**Exercise directions**
Locate "This screenshot has width=131, height=233." in the records below, then copy its line and every following line exactly, without the pictures.

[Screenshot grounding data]
---*---

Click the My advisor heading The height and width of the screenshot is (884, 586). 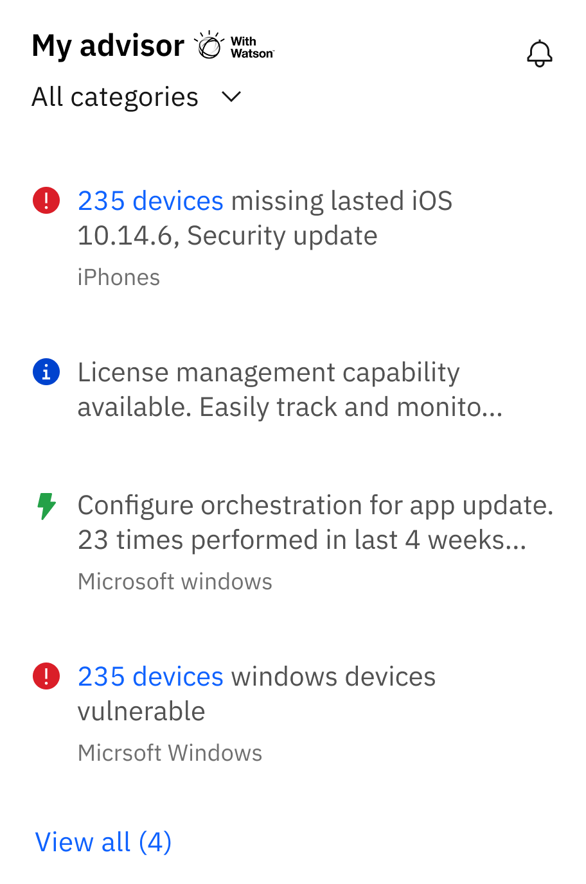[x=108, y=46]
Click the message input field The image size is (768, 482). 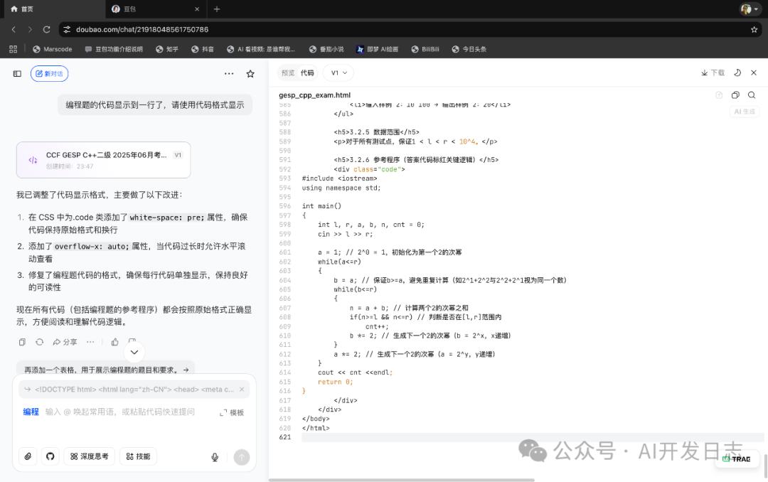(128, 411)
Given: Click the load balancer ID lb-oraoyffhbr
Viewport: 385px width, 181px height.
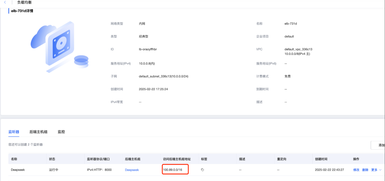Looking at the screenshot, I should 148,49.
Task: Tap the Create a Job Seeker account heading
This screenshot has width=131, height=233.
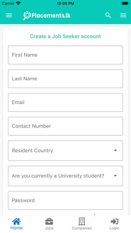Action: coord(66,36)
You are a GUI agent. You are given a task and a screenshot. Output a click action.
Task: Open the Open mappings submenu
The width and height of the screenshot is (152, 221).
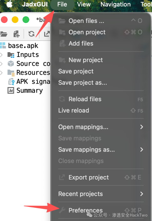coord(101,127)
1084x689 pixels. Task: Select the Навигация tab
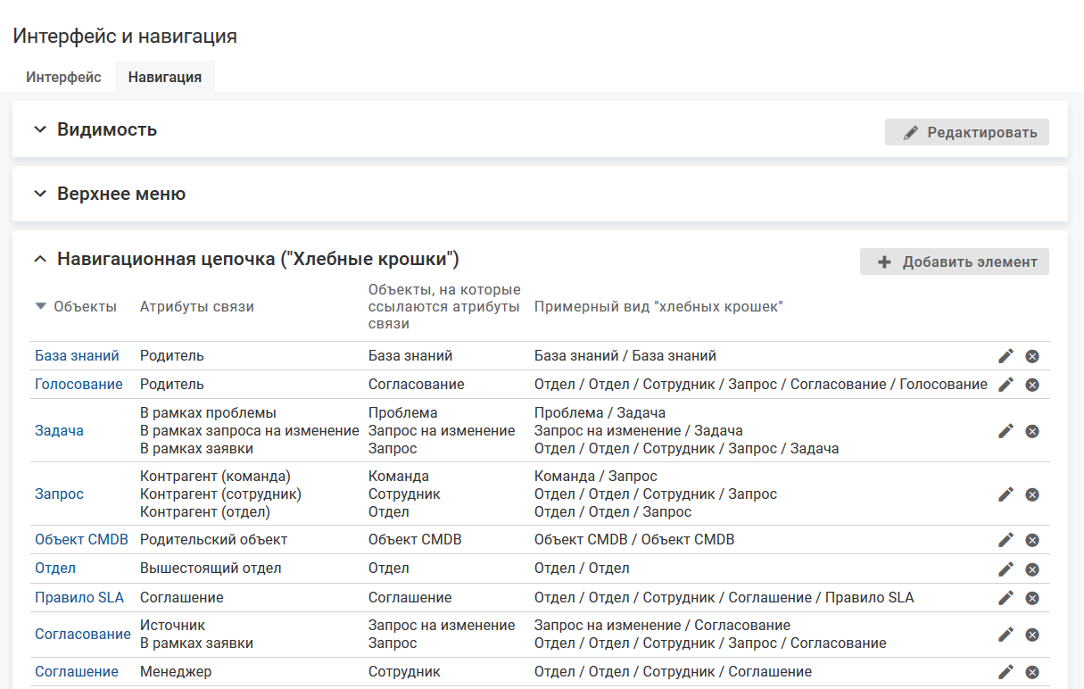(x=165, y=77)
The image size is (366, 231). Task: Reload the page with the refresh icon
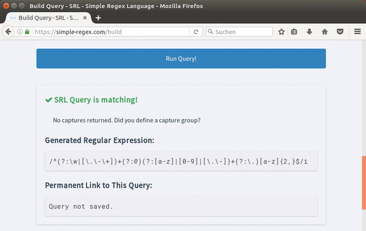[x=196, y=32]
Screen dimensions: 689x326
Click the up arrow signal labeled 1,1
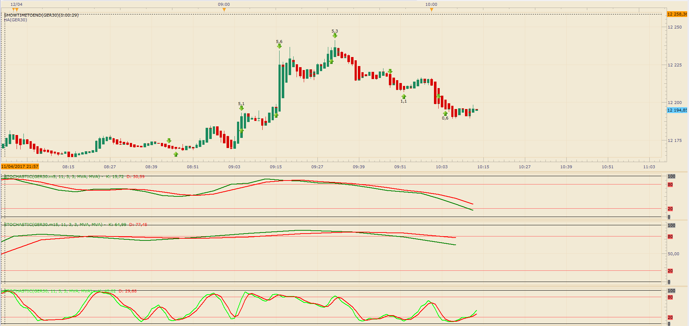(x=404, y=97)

---*---

**Expected answer**
This screenshot has width=131, height=233.
Action: coord(66,36)
You are a GUI agent. You are given a task and a screenshot. Output a click action.
Task: Open the Open mappings submenu
The width and height of the screenshot is (152, 221).
coord(101,127)
1084x689 pixels. Task: Select the Навигация tab
(x=165, y=77)
The image size is (366, 231). Task: Reload the page with the refresh icon
[x=196, y=32]
Screen dimensions: 689x326
Click the up arrow signal labeled 1,1
(x=404, y=97)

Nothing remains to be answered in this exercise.